ABOUT THIS TASK: Where does "computer" appear in the data? Return each line that holds it.

******************************

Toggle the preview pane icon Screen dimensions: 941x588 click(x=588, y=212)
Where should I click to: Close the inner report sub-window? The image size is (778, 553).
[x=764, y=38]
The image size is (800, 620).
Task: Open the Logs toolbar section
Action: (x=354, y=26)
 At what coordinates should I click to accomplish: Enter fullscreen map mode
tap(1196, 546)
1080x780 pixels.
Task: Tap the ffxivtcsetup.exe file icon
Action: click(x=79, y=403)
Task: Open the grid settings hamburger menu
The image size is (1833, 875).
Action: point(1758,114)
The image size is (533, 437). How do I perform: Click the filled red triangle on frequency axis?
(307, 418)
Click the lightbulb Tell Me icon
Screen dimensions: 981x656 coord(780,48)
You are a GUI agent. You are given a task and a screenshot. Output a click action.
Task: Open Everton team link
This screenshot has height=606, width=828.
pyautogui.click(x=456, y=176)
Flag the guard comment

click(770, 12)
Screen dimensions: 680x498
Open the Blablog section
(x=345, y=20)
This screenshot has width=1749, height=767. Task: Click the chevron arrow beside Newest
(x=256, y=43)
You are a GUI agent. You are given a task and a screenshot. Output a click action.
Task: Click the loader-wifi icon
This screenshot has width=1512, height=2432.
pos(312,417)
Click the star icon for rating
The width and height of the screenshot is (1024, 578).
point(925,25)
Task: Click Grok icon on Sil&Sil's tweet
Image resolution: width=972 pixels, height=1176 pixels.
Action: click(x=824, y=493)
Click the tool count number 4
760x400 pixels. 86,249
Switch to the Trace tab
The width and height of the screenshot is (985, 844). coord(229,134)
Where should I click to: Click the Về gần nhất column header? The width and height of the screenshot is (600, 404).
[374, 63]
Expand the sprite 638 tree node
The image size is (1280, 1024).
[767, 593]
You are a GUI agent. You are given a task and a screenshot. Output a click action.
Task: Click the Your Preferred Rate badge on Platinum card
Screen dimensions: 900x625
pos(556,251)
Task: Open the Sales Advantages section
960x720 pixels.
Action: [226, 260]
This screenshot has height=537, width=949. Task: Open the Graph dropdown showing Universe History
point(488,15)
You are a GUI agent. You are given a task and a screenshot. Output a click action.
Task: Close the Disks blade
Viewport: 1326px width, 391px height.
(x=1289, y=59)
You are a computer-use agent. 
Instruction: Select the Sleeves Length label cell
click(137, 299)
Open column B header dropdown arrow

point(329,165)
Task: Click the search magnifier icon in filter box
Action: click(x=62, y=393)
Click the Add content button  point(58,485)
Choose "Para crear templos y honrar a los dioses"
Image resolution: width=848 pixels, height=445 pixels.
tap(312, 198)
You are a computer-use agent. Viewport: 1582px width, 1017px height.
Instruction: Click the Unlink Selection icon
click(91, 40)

******************************

EXERCISE ANSWER:
You are a computer-use agent. 
You are a computer-use agent. Viewport: 1582px width, 1017px height.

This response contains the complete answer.